Here I show how to build, train, and implement autoencoders for deep fake creation.
Deep fakes - the use of deep learning to swap one person's face into another in video - are one of the most interesting and frightening ways that AI is being used today.
While deep fakes can be used for legitimate purposes, they can also be used in disinformation. With the ability to easily swap someone's face into any video, can we really trust what our eyes are telling us? A real-looking video of a politician or actor doing or saying something shocking might not be real at all.
In this article series, we're going to show how deep fakes work, and show how to implement them from scratch. We'll then take a look at DeepFaceLab, which is the all-in-one Tensorflow-powered tool often used for creating convincing deep fakes.
In the previous article we preprocessed our data by converting four videos into two facesets. In this article, we’ll build the autoencoders that will use the facesets. In my particular case, I’ve been working on Kaggle Notebooks since the beginning so I’ll use the previous Notebook’s output as the input of the one that I’m going to use now. I’ll use this Notebook to tune the models’ hyperparameters but the actual heavy duty training will be run in the next topic where we’ll train our models on Google AI Platform using a Docker Container.
If you don’t know how to use a previous notebook’s output as the input of a new one, just create a new notebook and click the "Add data" button at the upper right corner:
Click "Notebook Output Files" and then "Your Datasets":
Finally, click "Add" next to the output file you want to import:
If you’re running this project locally, you’ll be using the images saved in the results_1 and results_2 folders. Once you’ve imported the required data, let’s jump into the actual code!
Setting up the Basics in the Notebook
Let’s start by importing the required libraries:
import numpy as np
import pandas as pd
import os
import matplotlib.pyplot as plt
import cv2
from tensorflow.keras.models import load_model
from sklearn.model_selection import train_test_split
import keras
from keras import layers
from tensorflow.keras.callbacks import ModelCheckpoint
import tensorflow as tf
Now let’s load the face sets that we’re going to use and split them to start the training.
Dataset Creation and Splitting
Let’s create a function to load up the data in a shape our models can understand.

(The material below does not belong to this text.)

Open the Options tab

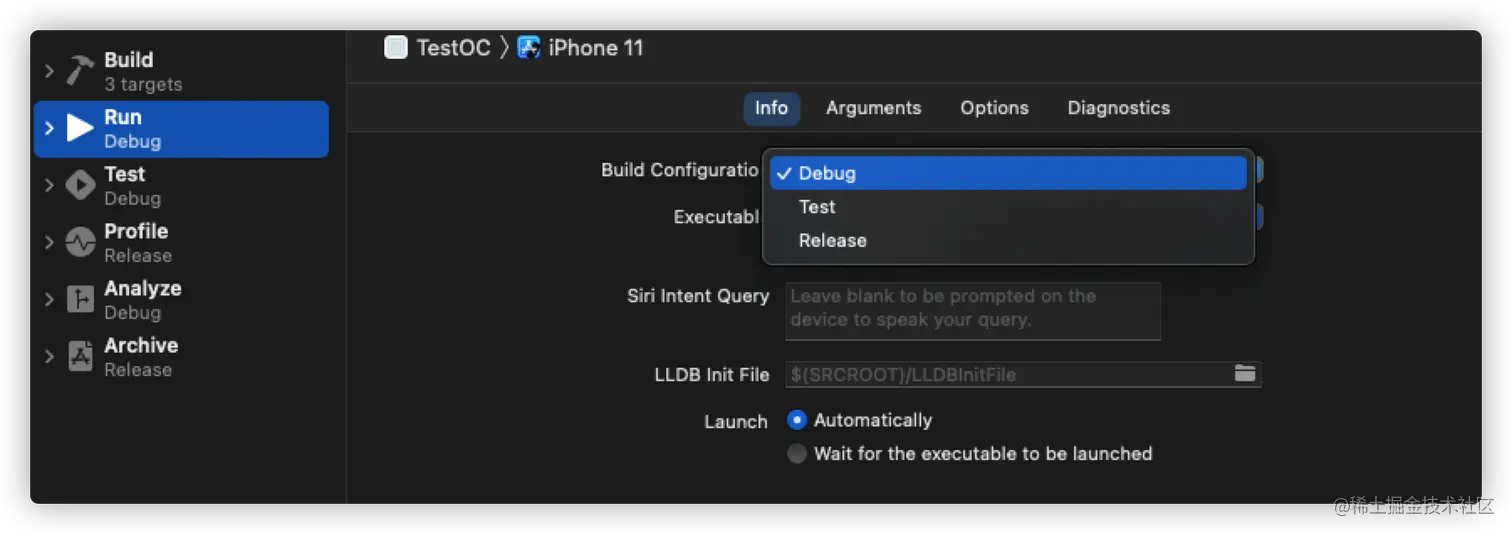pos(994,108)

To do this, I’ll create a function that will help us with this task:
def create_dataset(path):
images = []
for dirname, _, filenames in os.walk(path):
for filename in filenames:
image = cv2.imread(os.path.join(dirname, filename))

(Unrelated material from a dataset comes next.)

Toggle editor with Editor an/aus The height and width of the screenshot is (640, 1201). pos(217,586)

image = cv2.cvtColor(image, cv2.COLOR_BGR2RGB)
image = image.astype('float32')
image /= 255.0
images.append(image)
images = np.array(images)
return images
Essentially this function reads every image in the respective folder as an array of integers, corrects the color channels from BGR to RGB, converts the array data type to float, and normalizes it to put the values into a range between 0 and 1 instead of 0 and 255. This will help our future models converge more easily.
To call the function and start the data loading, run:
faces_1 = create_dataset('/kaggle/input/presidentsfacesdataset/trump/')
faces_2 = create_dataset('/kaggle/input/presidentsfacesdataset/biden/')
And now finally we’re ready to split our dataset:
X_train_a, X_test_a, y_train_a, y_test_a = train_test_split(faces_1, faces_1, test_size=0.20, random_state=0)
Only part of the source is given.